[Stored data entries]

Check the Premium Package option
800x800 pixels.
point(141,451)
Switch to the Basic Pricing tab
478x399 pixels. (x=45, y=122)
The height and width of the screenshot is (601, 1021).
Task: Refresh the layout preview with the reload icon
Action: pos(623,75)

◆ **Work instruction**: Set the data above down again in full, exactly as it reads.

◆ **Exercise result**:
Check the Premium Package option
800x800 pixels.
point(141,451)
Switch to the Basic Pricing tab
478x399 pixels. (x=45, y=122)
The height and width of the screenshot is (601, 1021).
Task: Refresh the layout preview with the reload icon
Action: pos(623,75)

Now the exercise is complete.